[Stored records]
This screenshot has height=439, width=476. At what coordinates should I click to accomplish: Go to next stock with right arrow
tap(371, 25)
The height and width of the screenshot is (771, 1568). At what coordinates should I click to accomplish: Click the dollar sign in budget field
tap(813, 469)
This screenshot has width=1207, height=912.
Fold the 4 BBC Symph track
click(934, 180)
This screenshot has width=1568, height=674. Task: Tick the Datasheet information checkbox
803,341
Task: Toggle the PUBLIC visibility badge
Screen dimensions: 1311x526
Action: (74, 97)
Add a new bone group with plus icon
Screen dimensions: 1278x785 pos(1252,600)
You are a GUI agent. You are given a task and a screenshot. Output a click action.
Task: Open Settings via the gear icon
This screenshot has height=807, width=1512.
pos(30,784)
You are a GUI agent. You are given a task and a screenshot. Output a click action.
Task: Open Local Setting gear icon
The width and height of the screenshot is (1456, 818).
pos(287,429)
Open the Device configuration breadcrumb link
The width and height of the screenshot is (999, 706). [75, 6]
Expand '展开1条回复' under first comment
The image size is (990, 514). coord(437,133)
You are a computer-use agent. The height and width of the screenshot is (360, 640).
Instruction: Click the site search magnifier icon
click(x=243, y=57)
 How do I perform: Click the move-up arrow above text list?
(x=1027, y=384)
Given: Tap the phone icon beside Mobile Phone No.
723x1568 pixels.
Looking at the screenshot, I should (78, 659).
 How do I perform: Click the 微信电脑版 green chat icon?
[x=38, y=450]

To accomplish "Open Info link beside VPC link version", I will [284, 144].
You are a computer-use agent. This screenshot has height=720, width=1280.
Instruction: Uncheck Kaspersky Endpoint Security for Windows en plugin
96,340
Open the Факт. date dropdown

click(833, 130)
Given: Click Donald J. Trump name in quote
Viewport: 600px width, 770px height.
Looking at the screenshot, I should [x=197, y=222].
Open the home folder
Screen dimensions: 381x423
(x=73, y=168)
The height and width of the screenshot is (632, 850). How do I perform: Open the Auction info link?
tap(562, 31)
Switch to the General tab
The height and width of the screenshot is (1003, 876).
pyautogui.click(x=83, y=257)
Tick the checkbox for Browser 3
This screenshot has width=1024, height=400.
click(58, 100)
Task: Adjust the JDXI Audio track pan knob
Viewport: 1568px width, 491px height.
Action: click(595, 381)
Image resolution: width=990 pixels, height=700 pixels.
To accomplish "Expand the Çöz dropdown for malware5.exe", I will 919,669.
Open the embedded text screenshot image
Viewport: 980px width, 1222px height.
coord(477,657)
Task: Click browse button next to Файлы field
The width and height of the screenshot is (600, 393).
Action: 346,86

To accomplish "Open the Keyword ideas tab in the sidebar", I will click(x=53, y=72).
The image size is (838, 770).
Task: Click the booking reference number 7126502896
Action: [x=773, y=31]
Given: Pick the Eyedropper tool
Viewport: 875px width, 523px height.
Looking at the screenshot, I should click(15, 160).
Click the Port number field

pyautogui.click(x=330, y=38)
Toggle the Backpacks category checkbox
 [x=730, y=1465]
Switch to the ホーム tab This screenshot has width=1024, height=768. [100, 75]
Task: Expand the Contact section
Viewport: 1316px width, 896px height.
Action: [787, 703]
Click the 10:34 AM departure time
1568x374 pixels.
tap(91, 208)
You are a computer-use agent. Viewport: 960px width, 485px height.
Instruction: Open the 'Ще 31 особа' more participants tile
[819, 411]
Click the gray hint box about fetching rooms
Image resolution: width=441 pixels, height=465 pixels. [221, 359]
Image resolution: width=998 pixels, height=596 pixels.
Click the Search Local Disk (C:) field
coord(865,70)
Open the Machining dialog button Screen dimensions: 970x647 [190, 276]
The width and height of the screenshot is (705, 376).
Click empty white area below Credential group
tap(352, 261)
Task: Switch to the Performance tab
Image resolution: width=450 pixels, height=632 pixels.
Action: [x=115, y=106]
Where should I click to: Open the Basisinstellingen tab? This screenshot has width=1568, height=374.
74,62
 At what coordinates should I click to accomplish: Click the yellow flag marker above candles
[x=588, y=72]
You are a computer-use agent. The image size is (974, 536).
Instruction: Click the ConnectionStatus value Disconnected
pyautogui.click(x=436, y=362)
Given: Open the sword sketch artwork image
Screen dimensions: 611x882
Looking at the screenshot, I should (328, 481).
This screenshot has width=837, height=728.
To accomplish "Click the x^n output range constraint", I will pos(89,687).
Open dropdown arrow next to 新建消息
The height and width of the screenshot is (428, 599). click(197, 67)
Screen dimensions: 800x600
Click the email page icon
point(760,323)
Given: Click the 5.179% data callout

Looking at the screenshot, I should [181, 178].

YOUR OBJECTIVE >>
In the records above, locate every line with the string "computer" and copy it.

ANSWER BOX >>
You are a computer-use agent. The height and width of the screenshot is (360, 640).
You are a computer-use agent. This screenshot has height=720, width=1280.
You are a computer-use agent. Viewport: 960px width, 485px height.
You are a computer-use agent. The image size is (974, 536).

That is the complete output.